Guest: Cal Jillson, professor of political science, Southern Methodist University.
After five, Ben Merens talks with media critic Dave Berkman for his assessment of media coverage of the 2006 election.
Guest: Dave Berkman, media pundit/political commentator


6 Comments:
I am stunned and saddened to hear Ben Meren's "performance" on today's show. Truth telling is the goal of the media and only when the American public started to demand it did the corporate owned media start to comply with deeper questions that, if asked earlier, our country could have been spared its world wide, general respect and not be crushed in deaths and deficients. I am so sorry that Ben displayed his right leaning politics.

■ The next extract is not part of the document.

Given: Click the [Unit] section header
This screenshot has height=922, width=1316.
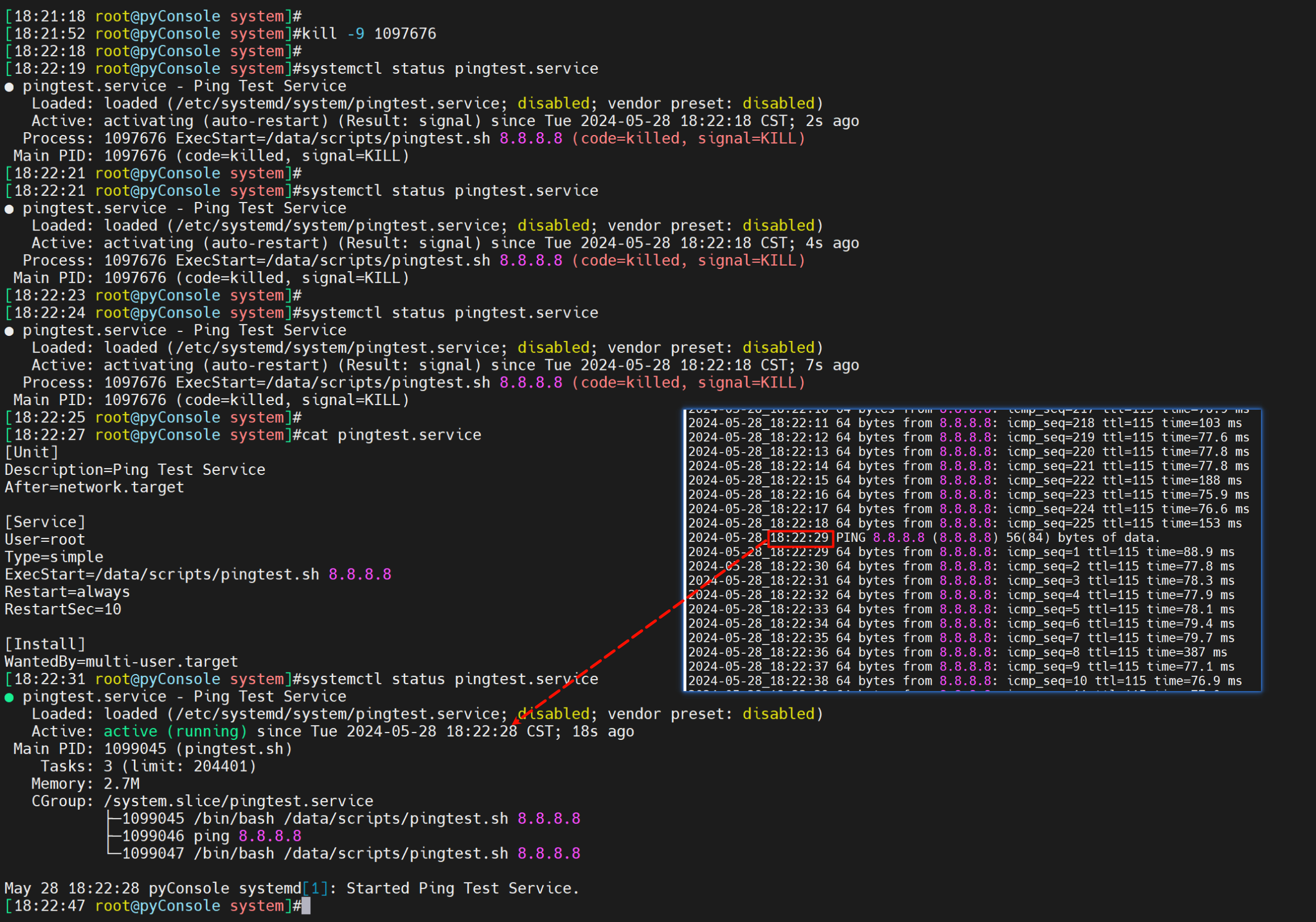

PLEASE have Dave Berkman on as often as possible. His is the most honestly journalistic voice that I have heard on WPR originating news talk since Matt Joseph.
Although I have respected Mr. Berkman in the past, his behavior on the show today was unbecoming of a gentleman. By cutting off both Ben and the first caller, he showed that he was unwilling to engage in civilized discussion on his topic. This type of behavior is just as damaging to society as covering up the truth with blatant lies.
Oh my gosh! This show was a hoot! That Merkmen guy should have his own show. It was awfully refreshing. I couldn't stop listening and laughing.
I disagree with Anonymous 1. He needs to lighten up.
Just a quick note concerning the callers who claim that the media has a liberal bias because they don't report the story about Oreo cookies being thrown at Michael Steele in 2002. The reason the major media didn't jump on the story is because it never happened.
The story is a fabrication of Maryland governor Robert Ehrlich to paint Steele as a victim of some sort of white liberal prejudice. Those who have looked into the claims know it is a fabrication, but, on the theory that repeating a lie makes it true, we have to suffer these callers.
Ehrlich has changed his story several times. Five days after the event in which Ehrlich later claimed that Oreos were tossed at Steele, he first told the press that Oreo cookies were distributed among some in the audience. That story was in fact carried by the Baltimore Sun on October 1, 2002.
By the end of the month, Ehrlich's story had dramatically changed. Now audience members threw Oreo cookies at Steele. Ehrlich told this story to a gathering at a Jewish school and it was reported the audience gasped in horror. The governor said it so it must be true.
The lie has only grown since then. Three years after the “fact,” in 2005, Ehrlich describes the incident in terms that made it sound as if a mob launched a hail of cookies at Steele. Steele was "pelted by Oreos." Ehrlich even claims that his father was hit in the head by a cookie!
But the Baltimore Sun - suspicious of Ehrlich’s evolving claims - investigated and found two Morgan State officials who told the paper that they were there and it never happened. “It didn't happen here,” said the manager of the building where the debate was held. “I was in on the cleanup, and we found no cookies or anything else abnormal. There were no Oreo cookies thrown.”
Not only were no cookies throw, but it appears there were no cookies at all. Must be a conspiracy by liberal Democrats to hide the evidence. Maybe liberals threatened witnesses with physical violence to keep them quiet.
What about Steele? He has admitted that he was never hit with an Oreo cookie.
Conservatives inventing stories like this is all too typical. Remember the “war on Christmas”? Conservatives who attack higher education invent the same type of “facts” to paint universities as suppressing conservative opinion. It's an old trick by the other side. It's my policy to always doubt what these people say.